No início era o vazio… Depois veio a interface gráfica e então biu(meu computador) pode conhecer algumas ferramentas de desenvolvimento no Linux. Entre as IDEs que mais gosto estão a SCITE(se bem que o propósito deste é ser editor de texto mesmo) e a ANJUTA.
As duas para funcionar, claro, e também dependendo da linguagem, tem que antes instalar gcc, pacotes cli, g++, make, python, ruby e por aí vai… Você que faz o cardápio de linguagens.
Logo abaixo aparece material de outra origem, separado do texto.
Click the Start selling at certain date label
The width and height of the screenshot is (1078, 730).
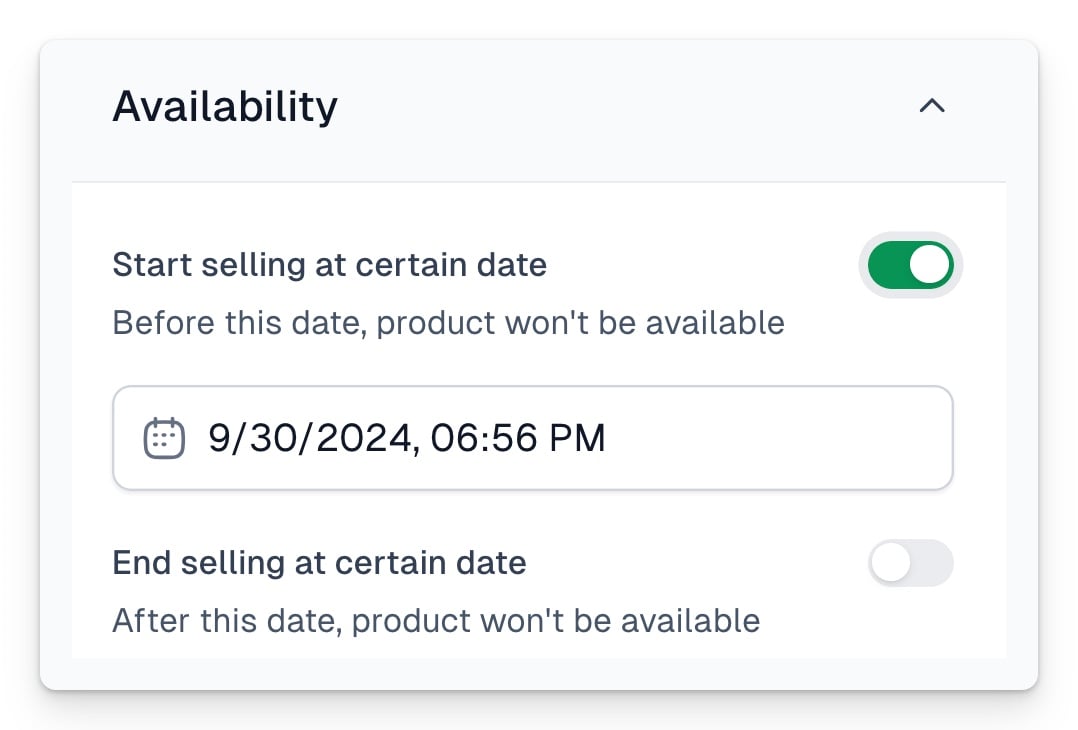pos(329,265)
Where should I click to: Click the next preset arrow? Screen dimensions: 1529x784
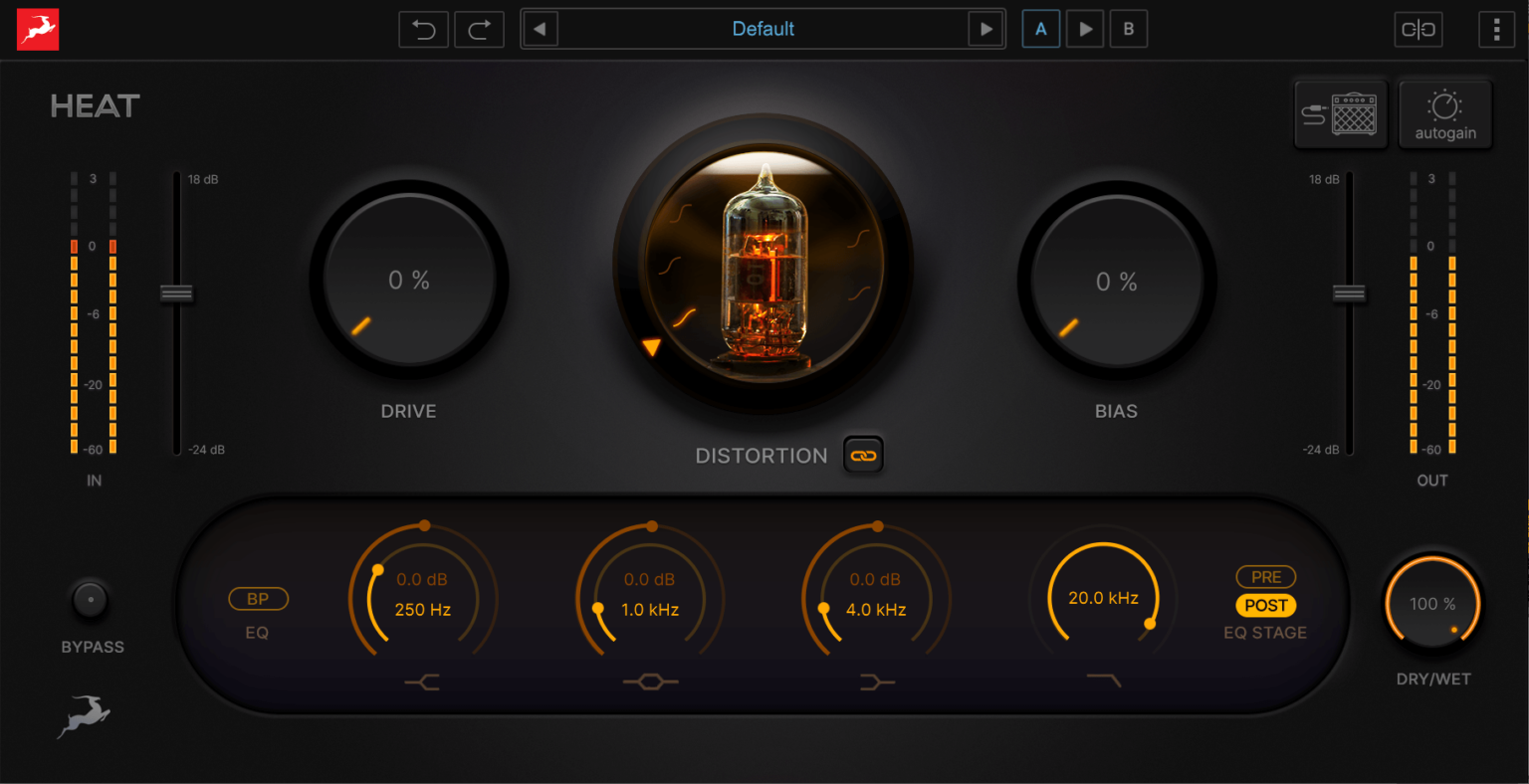coord(986,29)
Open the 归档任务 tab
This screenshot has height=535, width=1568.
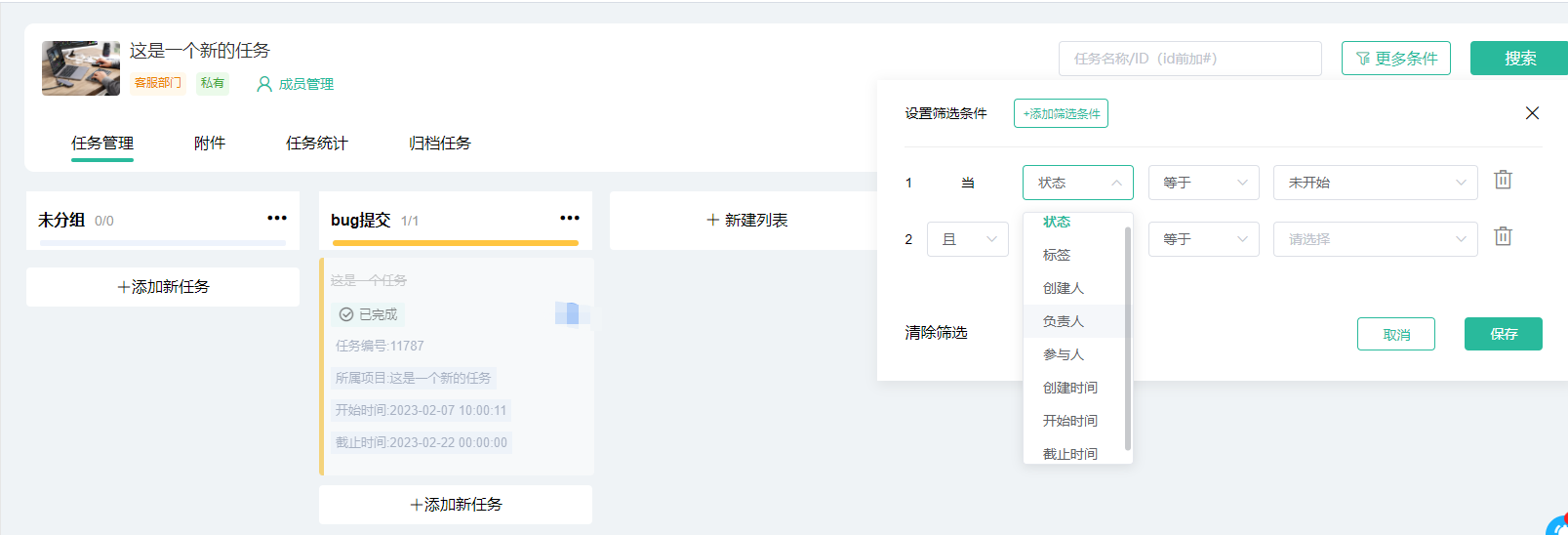(439, 144)
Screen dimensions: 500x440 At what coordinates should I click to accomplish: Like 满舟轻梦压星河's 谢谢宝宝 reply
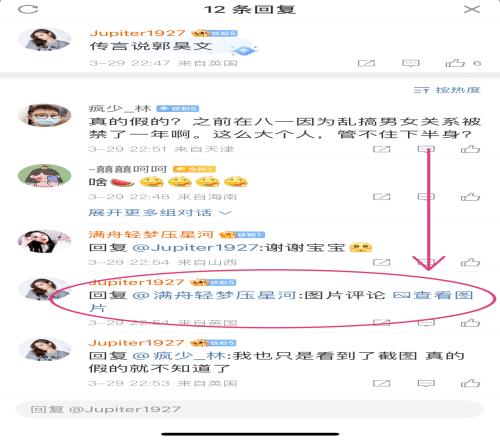click(470, 262)
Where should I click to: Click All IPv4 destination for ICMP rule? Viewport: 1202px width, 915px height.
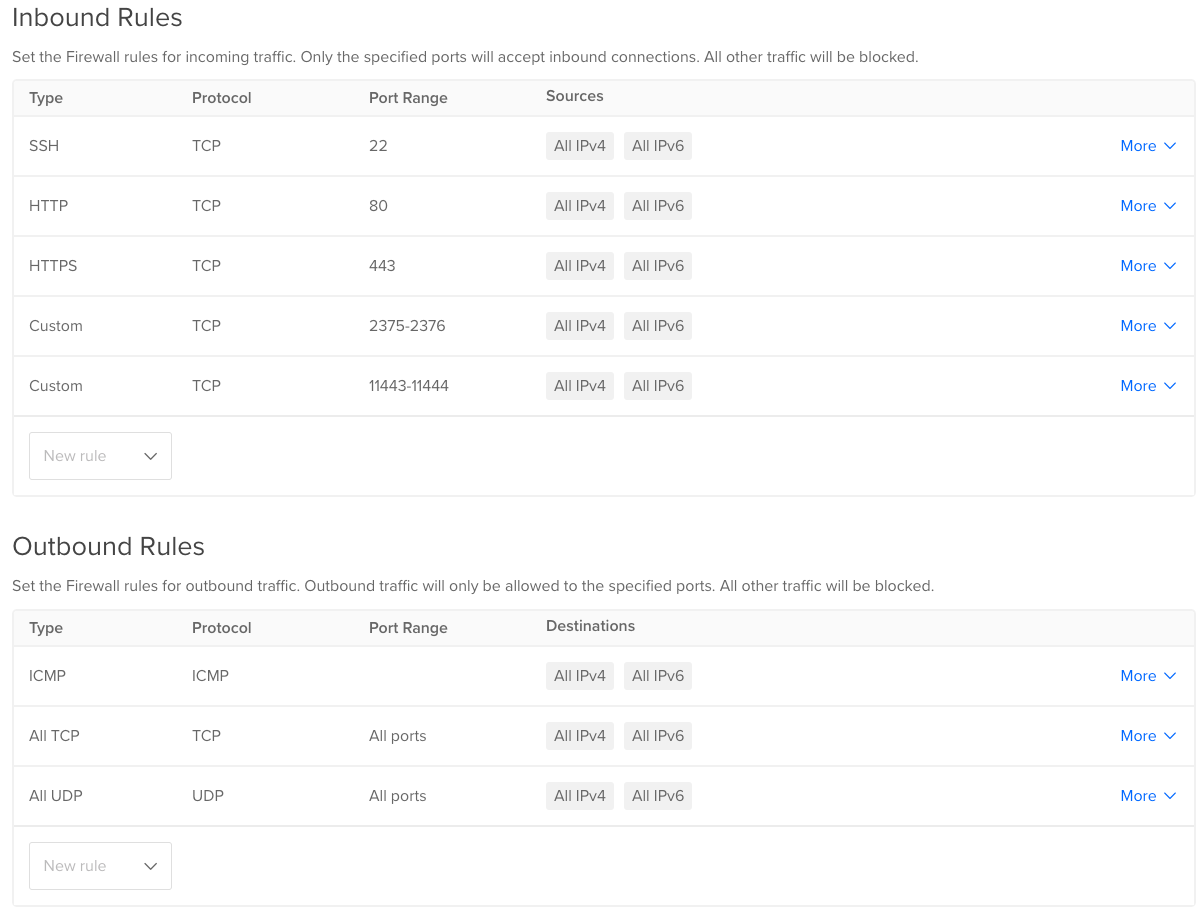(x=580, y=676)
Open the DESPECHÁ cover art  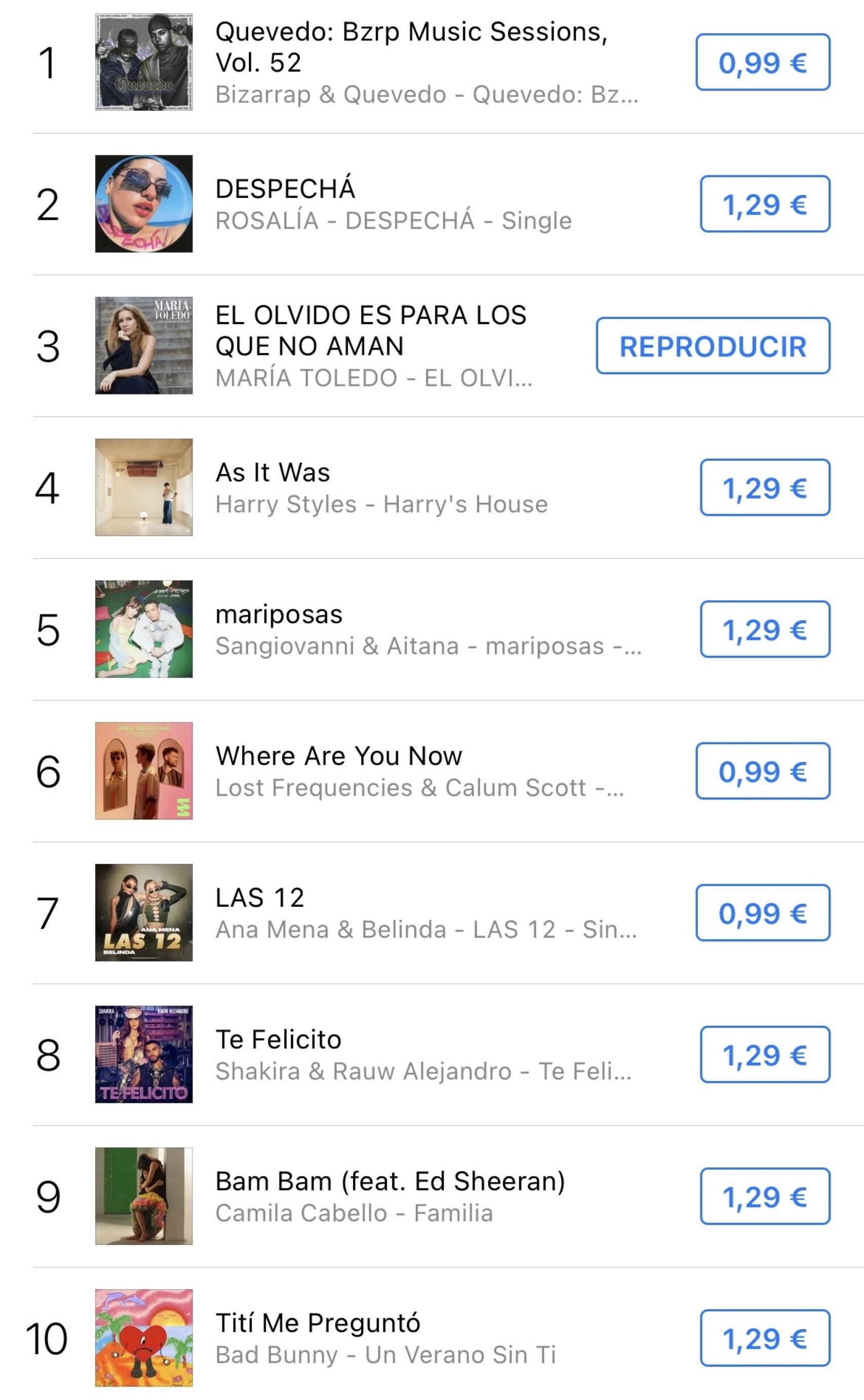pyautogui.click(x=144, y=204)
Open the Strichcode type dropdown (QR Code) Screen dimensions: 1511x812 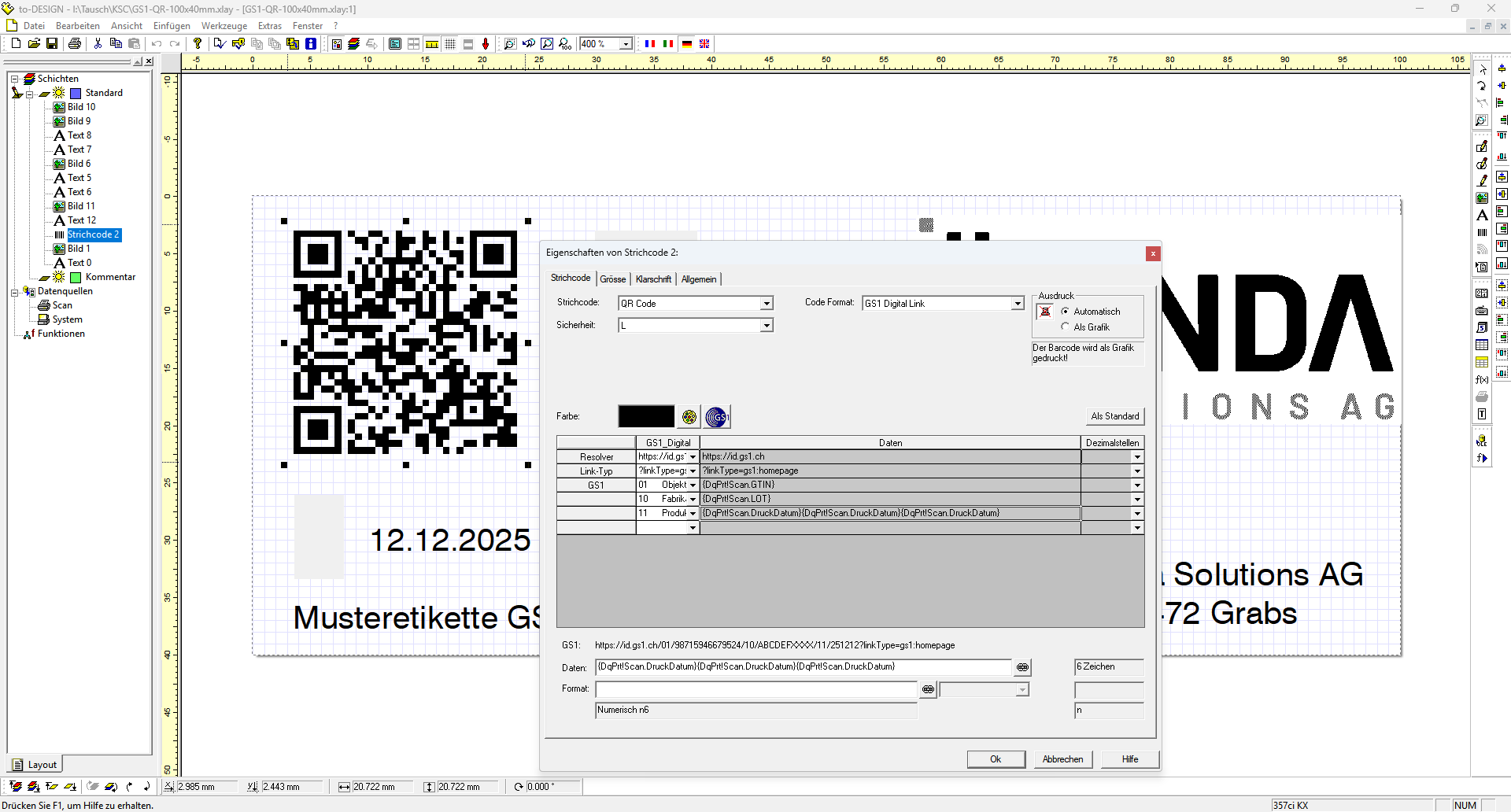click(x=766, y=304)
O Scite , que ainda é pouco conhecido, é bastante simples e minhas primeiras linhas de Ruby foram com ele. Tem um autocomplete bem simples e estilo de realce(inclusive para C#) de acordo com a linguagem selecionada a se trabalhar. Mostra número de linhas, compila e roda seus programinhas e mostra mensagens de compilação, execução e erro. Abaixo um print-screen do Scite:
scite
O Anjuta é um projeto mais elaborado. Oferece um terminal do sistema(gnome-terminal) e integração com CVS, que é coisa vital para quem programa devido às inúmeras versões de um mesmo criadas. Além de: estilo de realce, mostrar número de linhas, depurador, autocomplete, janela de projeto, zoom, permite edição dos comandos para compilação do código, editor de fonte… Abaixo um print-screen do Anjuta.
Anjuta
Ainda andei dando uma olhada no IDLE , IDE Python feita em Tkinter, que fornece um Shell Python. Bastante simples e leve. O que achei mais legal nele foi a opção “Open Module…” por onde se abre o código do módulo(os, zipfile, codecs…).
tkinter.png

Bem, ferramentas para desenvolvimento existem, esses são apenas alguns exemplos das ferramentas já existentes e disponíveis para Linux. Não são projetos perfeitos, mesmo porque estarão sempre em evolução, porém são exemplos de que para desenvolver em plataforma livre, não precisa ser rei de linha de comando, nem ter um curso de 6 meses numa escola especializada. Muito ao contrário, são bastante intuitivas e para começar basta instalar!